___ Exercise inputs ___

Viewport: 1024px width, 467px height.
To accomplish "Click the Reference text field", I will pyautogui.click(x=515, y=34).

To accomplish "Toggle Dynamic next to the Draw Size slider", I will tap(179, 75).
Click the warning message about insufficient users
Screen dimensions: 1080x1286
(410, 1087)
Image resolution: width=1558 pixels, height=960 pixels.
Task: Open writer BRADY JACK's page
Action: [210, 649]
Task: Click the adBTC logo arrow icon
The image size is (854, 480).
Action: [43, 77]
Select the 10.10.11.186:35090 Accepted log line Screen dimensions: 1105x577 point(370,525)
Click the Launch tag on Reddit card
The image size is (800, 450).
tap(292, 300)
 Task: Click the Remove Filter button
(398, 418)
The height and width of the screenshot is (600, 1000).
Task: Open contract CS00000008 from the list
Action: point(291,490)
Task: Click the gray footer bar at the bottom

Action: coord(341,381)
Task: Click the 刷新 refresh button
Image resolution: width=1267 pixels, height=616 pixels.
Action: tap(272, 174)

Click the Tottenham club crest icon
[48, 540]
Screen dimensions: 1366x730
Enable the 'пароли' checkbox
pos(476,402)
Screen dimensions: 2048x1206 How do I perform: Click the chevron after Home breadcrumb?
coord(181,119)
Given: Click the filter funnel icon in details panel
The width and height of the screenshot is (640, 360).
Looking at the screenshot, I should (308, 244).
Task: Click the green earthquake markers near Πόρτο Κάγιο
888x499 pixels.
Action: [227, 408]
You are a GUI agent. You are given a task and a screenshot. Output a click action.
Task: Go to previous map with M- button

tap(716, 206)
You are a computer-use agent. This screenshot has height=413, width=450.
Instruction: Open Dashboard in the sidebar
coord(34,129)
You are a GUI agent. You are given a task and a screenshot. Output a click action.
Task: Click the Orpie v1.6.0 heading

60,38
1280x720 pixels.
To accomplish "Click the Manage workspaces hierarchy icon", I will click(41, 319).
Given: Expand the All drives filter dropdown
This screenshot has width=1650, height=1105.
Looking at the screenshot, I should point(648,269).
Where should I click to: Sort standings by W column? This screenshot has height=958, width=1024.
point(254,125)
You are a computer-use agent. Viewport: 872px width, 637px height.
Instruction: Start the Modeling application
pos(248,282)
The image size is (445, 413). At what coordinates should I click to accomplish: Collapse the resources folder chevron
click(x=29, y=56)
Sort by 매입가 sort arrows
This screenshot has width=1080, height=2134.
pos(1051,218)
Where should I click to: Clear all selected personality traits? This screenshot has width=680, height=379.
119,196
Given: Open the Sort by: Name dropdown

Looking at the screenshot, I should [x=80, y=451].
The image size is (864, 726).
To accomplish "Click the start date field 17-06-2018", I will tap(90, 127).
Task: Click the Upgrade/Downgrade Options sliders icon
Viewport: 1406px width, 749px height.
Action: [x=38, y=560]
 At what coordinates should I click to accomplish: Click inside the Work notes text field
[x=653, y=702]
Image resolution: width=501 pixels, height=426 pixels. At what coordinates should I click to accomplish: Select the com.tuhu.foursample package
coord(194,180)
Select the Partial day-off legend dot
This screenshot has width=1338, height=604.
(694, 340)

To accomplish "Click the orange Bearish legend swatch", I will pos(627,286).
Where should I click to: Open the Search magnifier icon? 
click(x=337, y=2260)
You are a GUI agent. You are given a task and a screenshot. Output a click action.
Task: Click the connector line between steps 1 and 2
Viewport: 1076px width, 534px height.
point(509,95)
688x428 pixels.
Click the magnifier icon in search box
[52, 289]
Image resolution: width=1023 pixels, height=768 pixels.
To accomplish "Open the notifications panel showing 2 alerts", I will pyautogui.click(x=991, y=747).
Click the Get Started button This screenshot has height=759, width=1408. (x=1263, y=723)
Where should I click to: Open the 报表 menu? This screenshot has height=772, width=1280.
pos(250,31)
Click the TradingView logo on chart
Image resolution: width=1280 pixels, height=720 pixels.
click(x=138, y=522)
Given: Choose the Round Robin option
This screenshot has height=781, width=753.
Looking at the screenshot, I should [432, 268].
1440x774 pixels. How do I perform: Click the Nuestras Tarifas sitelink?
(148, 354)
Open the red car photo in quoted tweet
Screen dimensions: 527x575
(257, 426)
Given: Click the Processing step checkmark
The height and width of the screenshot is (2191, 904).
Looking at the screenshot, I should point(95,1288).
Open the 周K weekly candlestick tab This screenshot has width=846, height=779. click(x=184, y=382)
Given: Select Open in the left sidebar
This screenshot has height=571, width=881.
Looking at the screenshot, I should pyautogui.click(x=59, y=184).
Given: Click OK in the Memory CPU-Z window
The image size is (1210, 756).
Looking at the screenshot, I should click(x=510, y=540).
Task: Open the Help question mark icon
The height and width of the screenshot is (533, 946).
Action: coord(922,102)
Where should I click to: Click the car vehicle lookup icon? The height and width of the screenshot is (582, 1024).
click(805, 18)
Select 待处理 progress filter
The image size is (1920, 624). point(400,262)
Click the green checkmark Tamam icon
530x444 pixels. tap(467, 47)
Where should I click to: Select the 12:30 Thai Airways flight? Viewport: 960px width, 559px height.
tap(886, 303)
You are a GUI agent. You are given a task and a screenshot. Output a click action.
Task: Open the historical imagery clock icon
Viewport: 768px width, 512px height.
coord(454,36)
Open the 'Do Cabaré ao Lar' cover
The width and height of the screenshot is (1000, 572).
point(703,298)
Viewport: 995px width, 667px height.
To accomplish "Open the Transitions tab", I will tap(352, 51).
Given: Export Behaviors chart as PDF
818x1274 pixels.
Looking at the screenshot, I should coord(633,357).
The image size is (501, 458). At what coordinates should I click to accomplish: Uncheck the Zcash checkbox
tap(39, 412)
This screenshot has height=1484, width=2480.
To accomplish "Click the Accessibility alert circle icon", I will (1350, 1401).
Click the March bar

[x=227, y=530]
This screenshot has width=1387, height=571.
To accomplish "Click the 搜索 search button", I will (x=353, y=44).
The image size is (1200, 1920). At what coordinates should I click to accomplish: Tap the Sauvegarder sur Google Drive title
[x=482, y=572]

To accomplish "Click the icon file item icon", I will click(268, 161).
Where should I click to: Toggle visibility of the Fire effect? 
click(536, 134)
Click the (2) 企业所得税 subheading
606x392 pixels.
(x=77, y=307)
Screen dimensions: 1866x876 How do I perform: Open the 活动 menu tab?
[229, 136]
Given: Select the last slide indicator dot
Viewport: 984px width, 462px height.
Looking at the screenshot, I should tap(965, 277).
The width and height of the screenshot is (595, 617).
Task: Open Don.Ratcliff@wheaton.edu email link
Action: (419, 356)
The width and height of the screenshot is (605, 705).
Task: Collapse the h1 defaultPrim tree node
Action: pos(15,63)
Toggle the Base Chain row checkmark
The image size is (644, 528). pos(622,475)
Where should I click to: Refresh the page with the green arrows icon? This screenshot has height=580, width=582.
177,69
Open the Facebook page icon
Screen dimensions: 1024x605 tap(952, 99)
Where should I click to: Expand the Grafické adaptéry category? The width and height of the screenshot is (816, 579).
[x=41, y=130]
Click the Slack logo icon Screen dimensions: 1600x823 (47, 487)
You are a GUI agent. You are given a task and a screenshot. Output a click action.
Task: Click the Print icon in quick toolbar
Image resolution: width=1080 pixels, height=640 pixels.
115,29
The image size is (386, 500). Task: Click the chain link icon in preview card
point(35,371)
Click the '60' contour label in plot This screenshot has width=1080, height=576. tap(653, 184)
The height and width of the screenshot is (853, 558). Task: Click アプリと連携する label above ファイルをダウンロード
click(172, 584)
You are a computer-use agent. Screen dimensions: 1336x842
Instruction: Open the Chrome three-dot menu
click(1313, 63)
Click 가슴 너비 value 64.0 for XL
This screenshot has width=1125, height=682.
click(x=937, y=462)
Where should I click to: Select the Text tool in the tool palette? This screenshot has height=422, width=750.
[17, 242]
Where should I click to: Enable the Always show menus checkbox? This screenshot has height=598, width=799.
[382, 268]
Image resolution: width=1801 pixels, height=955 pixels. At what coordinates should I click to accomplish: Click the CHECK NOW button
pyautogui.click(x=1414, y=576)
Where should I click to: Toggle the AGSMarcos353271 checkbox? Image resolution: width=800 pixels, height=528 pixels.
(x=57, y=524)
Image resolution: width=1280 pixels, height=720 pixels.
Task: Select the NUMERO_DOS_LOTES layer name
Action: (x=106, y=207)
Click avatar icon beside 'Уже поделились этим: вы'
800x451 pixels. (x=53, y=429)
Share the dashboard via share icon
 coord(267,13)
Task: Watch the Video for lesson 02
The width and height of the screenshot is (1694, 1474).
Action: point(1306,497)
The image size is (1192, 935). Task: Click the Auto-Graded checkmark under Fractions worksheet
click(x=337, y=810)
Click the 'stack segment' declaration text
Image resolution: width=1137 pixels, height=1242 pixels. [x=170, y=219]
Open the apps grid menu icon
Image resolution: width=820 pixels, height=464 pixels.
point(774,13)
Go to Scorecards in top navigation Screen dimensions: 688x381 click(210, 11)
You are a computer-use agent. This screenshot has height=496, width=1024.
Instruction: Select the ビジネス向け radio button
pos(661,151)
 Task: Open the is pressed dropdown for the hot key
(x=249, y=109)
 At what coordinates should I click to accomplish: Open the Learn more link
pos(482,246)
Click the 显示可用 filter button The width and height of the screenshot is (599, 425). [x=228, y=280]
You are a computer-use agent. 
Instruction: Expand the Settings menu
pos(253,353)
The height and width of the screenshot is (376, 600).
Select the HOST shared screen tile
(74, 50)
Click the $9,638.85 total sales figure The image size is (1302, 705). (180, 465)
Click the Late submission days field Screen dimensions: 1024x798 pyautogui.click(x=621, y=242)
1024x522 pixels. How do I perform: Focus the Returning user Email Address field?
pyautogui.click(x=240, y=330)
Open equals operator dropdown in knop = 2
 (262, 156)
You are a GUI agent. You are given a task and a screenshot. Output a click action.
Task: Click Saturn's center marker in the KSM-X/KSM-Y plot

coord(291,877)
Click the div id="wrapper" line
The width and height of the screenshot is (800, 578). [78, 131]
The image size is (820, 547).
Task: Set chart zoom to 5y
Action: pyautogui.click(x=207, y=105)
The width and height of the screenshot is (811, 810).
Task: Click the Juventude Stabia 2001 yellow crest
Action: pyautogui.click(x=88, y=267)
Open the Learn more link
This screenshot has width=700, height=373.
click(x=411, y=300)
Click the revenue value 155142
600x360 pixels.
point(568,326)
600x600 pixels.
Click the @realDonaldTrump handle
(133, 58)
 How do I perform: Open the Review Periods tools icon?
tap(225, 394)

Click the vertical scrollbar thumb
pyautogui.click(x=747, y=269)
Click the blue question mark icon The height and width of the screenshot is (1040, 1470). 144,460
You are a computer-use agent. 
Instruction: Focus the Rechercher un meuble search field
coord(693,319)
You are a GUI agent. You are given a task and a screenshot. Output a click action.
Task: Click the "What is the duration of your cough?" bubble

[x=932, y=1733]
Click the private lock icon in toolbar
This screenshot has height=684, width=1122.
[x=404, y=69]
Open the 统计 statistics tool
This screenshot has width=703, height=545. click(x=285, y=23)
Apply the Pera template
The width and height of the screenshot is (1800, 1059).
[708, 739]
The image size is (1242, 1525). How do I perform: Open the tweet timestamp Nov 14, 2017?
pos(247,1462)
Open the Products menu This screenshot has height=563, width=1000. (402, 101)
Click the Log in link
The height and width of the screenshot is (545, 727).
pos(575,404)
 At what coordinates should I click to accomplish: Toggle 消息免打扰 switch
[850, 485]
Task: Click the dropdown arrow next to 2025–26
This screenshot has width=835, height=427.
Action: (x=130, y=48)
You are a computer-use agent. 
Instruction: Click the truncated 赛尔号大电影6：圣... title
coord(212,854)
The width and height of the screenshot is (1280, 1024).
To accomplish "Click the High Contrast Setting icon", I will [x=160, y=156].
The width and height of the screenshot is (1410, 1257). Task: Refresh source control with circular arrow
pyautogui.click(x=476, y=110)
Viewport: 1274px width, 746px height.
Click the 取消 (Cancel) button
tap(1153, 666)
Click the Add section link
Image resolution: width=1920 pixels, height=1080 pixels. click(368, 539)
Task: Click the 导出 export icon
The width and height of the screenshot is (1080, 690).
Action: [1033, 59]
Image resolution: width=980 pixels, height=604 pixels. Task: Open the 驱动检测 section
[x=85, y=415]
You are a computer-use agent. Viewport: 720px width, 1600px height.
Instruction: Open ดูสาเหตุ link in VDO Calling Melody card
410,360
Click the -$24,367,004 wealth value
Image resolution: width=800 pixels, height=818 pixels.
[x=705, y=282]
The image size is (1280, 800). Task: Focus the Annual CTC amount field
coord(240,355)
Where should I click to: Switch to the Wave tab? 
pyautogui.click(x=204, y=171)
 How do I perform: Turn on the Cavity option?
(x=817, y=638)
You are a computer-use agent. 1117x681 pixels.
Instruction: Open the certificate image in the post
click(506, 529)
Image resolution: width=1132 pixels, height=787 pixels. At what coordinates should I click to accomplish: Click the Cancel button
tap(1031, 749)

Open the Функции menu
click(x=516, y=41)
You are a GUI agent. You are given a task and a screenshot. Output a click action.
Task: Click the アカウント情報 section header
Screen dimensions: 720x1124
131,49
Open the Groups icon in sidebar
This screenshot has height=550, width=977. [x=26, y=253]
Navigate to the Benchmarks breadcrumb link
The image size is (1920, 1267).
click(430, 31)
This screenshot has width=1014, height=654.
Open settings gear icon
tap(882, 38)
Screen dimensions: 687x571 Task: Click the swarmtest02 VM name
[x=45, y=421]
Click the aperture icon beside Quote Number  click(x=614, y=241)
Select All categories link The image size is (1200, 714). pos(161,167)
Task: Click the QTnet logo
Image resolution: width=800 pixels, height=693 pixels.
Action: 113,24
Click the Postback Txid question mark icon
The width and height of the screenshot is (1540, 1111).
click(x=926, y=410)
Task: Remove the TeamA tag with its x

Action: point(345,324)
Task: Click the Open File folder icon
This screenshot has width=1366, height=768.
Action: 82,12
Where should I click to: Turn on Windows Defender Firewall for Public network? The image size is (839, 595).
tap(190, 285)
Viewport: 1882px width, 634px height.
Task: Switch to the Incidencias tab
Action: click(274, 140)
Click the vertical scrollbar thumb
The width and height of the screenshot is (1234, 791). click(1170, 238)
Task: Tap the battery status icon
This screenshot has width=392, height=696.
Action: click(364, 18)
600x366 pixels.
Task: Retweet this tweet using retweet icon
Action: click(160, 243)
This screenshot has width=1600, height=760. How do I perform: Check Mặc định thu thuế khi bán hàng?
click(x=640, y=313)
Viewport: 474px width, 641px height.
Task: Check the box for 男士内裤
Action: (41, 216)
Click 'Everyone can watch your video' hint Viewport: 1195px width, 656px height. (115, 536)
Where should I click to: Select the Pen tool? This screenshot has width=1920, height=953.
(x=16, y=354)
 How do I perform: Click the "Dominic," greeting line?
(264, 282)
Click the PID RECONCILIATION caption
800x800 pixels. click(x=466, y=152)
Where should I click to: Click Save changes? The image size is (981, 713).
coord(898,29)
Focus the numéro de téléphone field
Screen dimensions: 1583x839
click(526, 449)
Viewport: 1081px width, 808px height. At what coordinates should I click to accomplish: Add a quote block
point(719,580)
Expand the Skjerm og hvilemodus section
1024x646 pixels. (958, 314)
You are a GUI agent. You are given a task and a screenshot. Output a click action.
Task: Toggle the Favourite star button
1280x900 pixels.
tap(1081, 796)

___

What is expected. Where the listing above reaches the line that contains "Given: Choose the Round Robin option", start retyping, and finish with the line that contains "Viewport: 995px width, 667px height."; reproduce those lines exactly and no others.

Your response.
Given: Choose the Round Robin option
This screenshot has height=781, width=753.
Looking at the screenshot, I should [432, 268].
1440x774 pixels. How do I perform: Click the Nuestras Tarifas sitelink?
(148, 354)
Open the red car photo in quoted tweet
Screen dimensions: 527x575
(257, 426)
Given: Click the Processing step checkmark
The height and width of the screenshot is (2191, 904).
Looking at the screenshot, I should point(95,1288).
Open the 周K weekly candlestick tab This screenshot has width=846, height=779. click(x=184, y=382)
Given: Select Open in the left sidebar
This screenshot has height=571, width=881.
Looking at the screenshot, I should pyautogui.click(x=59, y=184).
Given: Click OK in the Memory CPU-Z window
The image size is (1210, 756).
Looking at the screenshot, I should click(x=510, y=540).
Task: Open the Help question mark icon
The height and width of the screenshot is (533, 946).
Action: coord(922,102)
Where should I click to: Click the car vehicle lookup icon? The height and width of the screenshot is (582, 1024).
click(805, 18)
Select 待处理 progress filter
The image size is (1920, 624). point(400,262)
Click the green checkmark Tamam icon
530x444 pixels. tap(467, 47)
Where should I click to: Select the 12:30 Thai Airways flight? Viewport: 960px width, 559px height.
tap(886, 303)
You are a GUI agent. You are given a task and a screenshot. Output a click action.
Task: Open the historical imagery clock icon
Viewport: 768px width, 512px height.
coord(454,36)
Open the 'Do Cabaré ao Lar' cover
The width and height of the screenshot is (1000, 572).
point(703,298)
Viewport: 995px width, 667px height.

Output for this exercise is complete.